* [TASK BRIEF]: If pictures appear among the lines below, leave them out while you return exactly the lines from the one with "The width and height of the screenshot is (918, 516)." through the one with "The width and height of the screenshot is (752, 469).".
__________
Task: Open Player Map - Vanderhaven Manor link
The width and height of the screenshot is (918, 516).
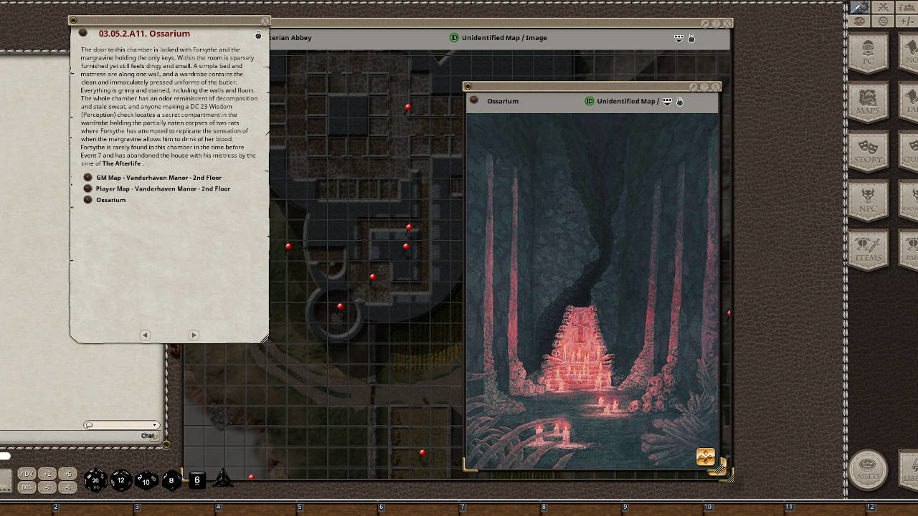Action: (163, 188)
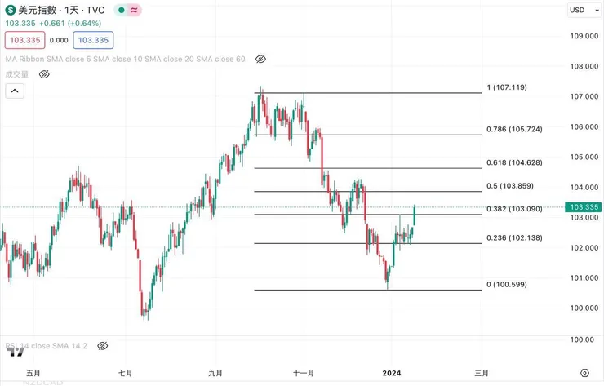Toggle visibility of RSI 14 indicator
Image resolution: width=604 pixels, height=386 pixels.
(103, 346)
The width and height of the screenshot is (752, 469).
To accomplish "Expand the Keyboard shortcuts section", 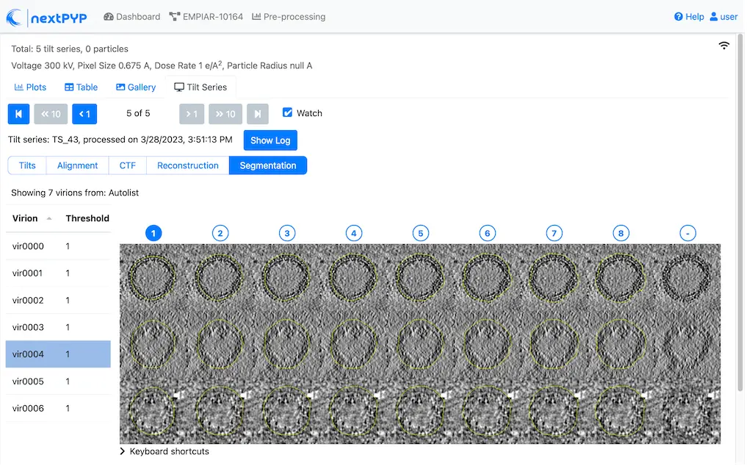I will (x=164, y=451).
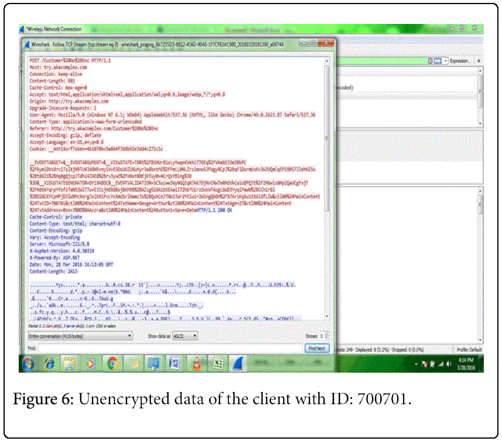
Task: Apply the display filter arrow button
Action: [438, 61]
__________
* [SOLUTION BELOW]:
The width and height of the screenshot is (918, 516).
Action: (163, 188)
Toggle visibility of RSI 14 indicator
Image resolution: width=604 pixels, height=386 pixels.
(103, 346)
The width and height of the screenshot is (752, 469).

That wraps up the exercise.